Weekly Summary
Nepal pushed governance and accountability efforts forward through ratification of the ILO Forced Labour Convention, creation of an asset investigation commission, and legal contestation as Nepali Congress challenged House-passed regulations in court. The week’s most consequential court focus was accountability in the fake Bhutanese refugee scam, where the Kathmandu District Court found Top Bahadur Rayamajhi and Bal Krishna Khand guilty (with sentencing scheduled for July 13), while the Ganesh Nepali death triggered intensified demands for a fair probe and government family talks reported as continuing without post-mortem agreement. In parallel, institutions advanced policy and public-safety measures as President Ramchandra Paudel certified four bills, authorities reported rescuing 836 Nepali citizens from online fraud, and an APF school financial irregularity case led to the arrest of Inspector Kalpana Gurung and Lilabahadur Lama over alleged unaccounted funds (details were not specified in the digest beyond the alleged NPR 9 crore amount).
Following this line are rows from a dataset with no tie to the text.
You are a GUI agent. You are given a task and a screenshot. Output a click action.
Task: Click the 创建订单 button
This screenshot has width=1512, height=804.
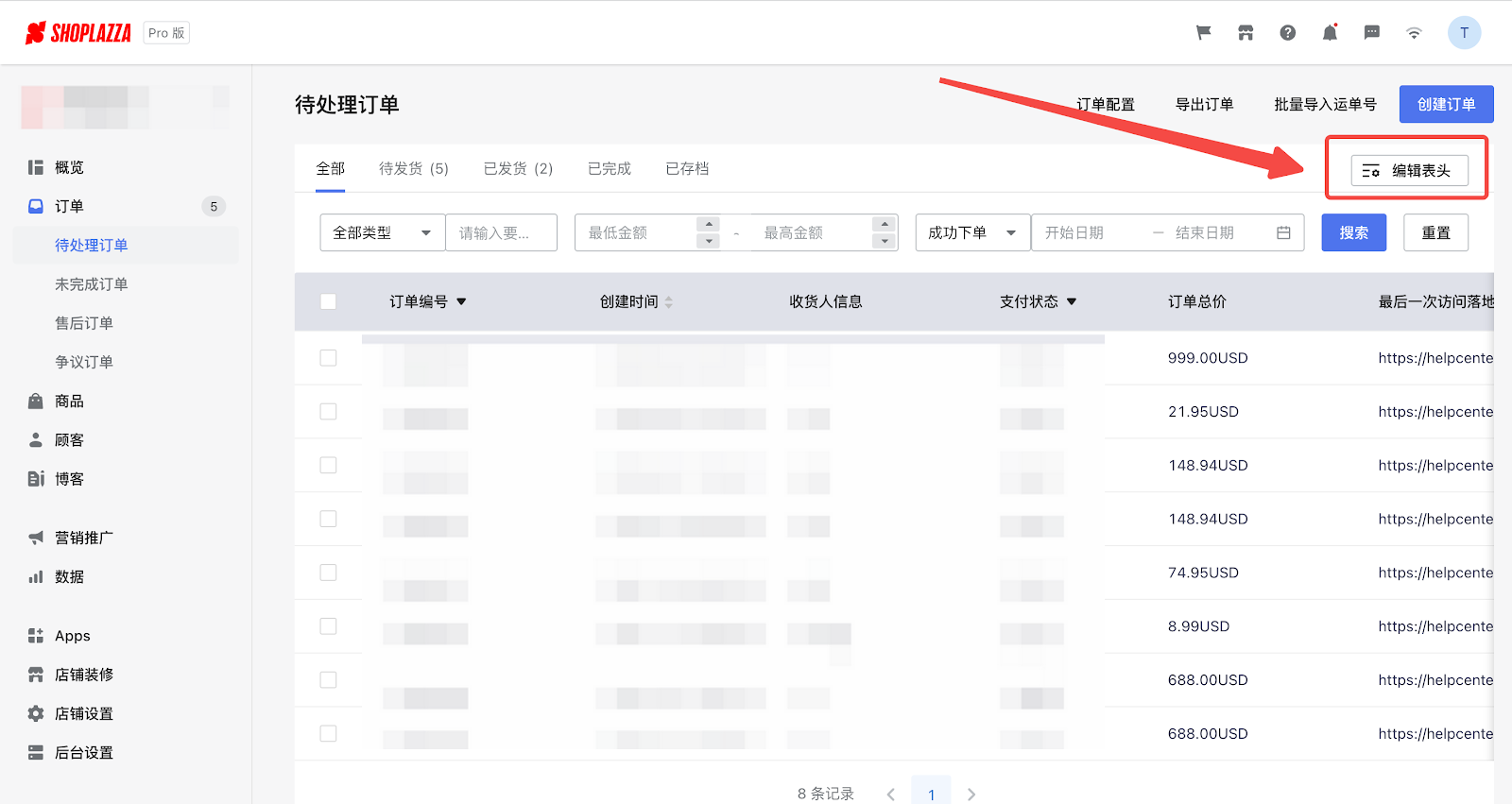click(1446, 104)
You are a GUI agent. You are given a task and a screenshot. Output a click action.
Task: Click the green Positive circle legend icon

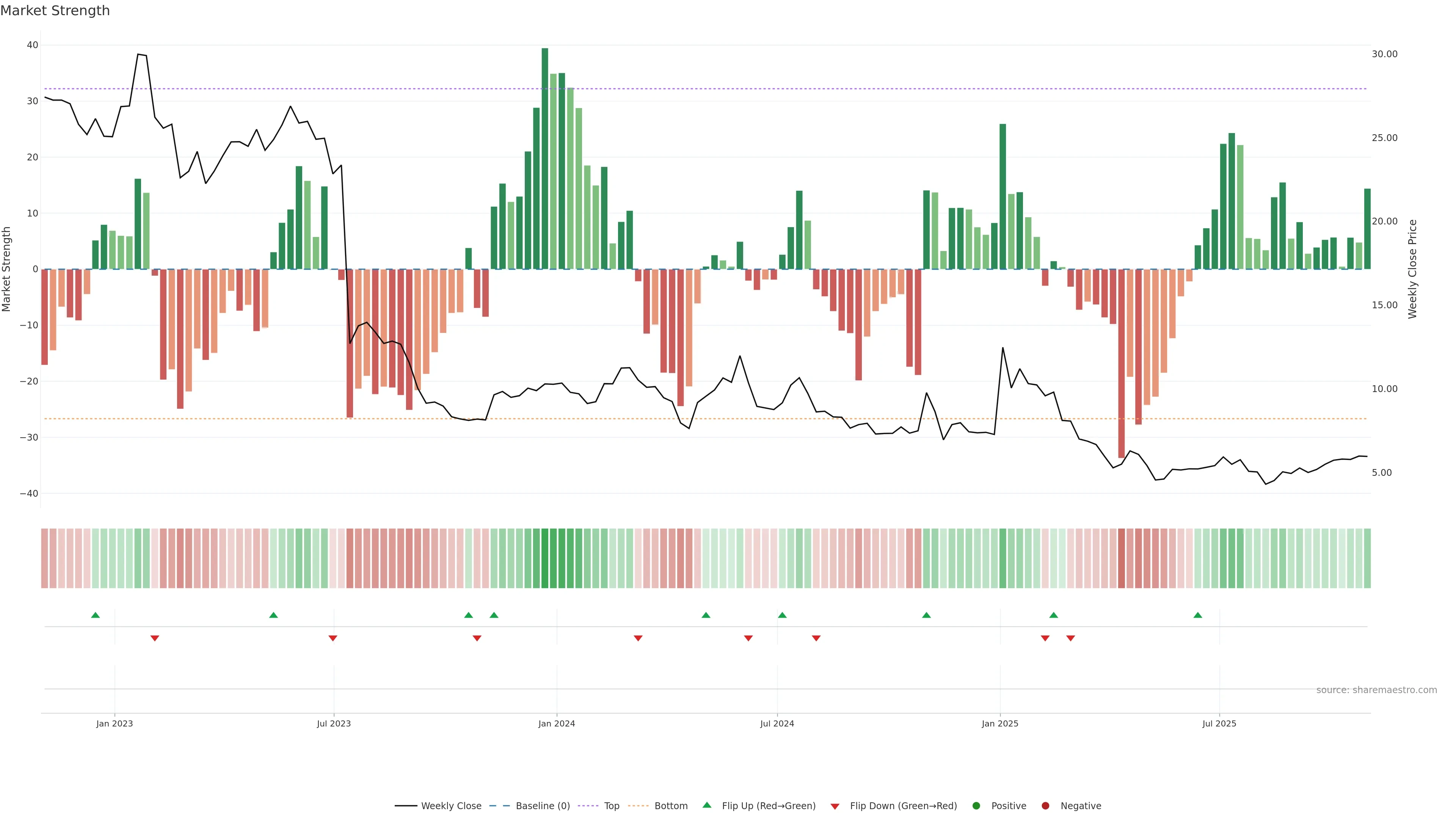coord(976,806)
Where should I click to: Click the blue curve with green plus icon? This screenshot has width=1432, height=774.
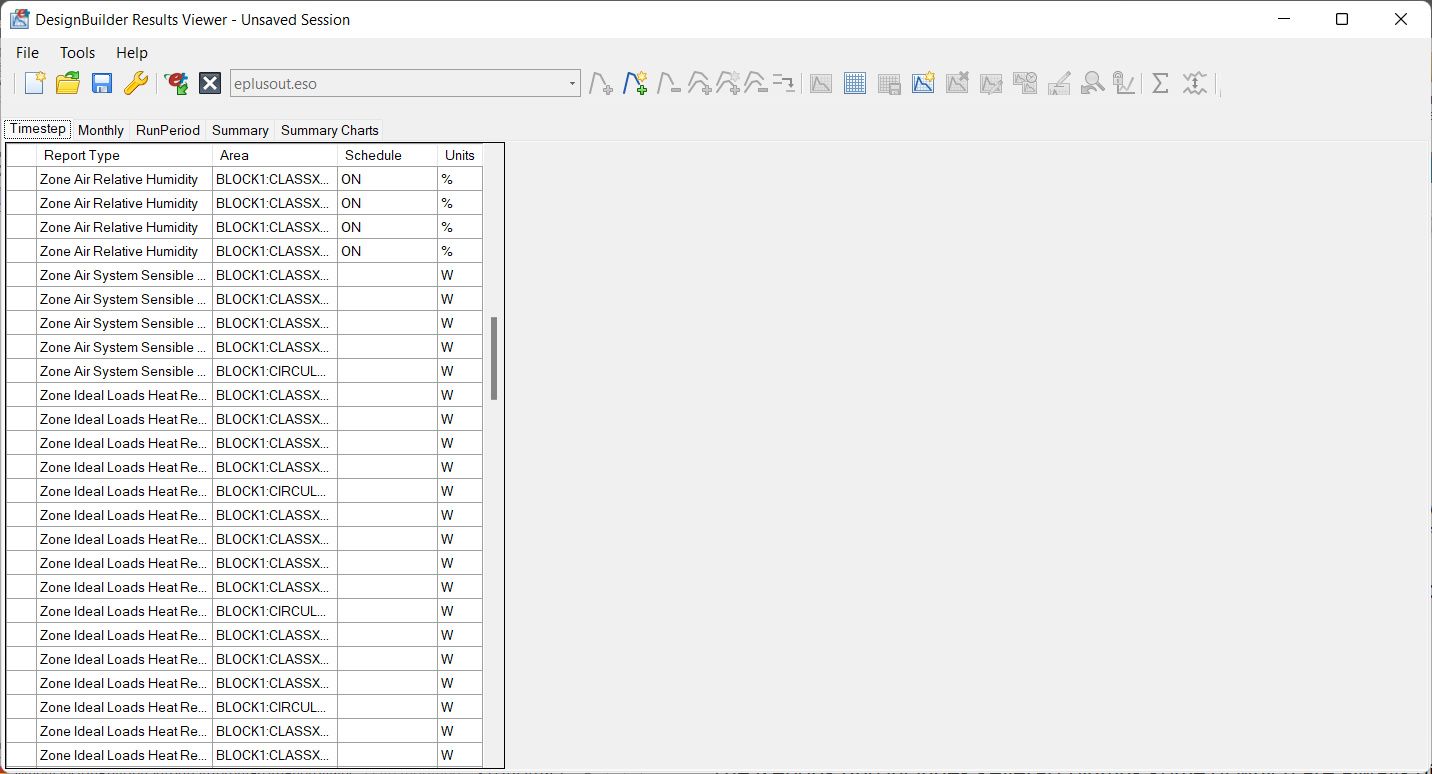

Forex remained relatively stable over the week: USD/NPR moved within 152.26-153.20 (0.12% net change), starting at NPR 152.64 on Jul 05 and ending at NPR 152.83 on Jul 12; other major pairs traded in narrow ranges (CAD 107.10-108.20, AUD 105.71-106.17, GBP 203.64-205.03, JPY 9.40-9.46). Local fine gold showed a downtrend of NPR -1,400 per tola, ending at NPR 288,000; international gold closed near NPR 236,103 per tola; local silver remained downtrend around NPR 4,475; international silver closed near NPR 3,434.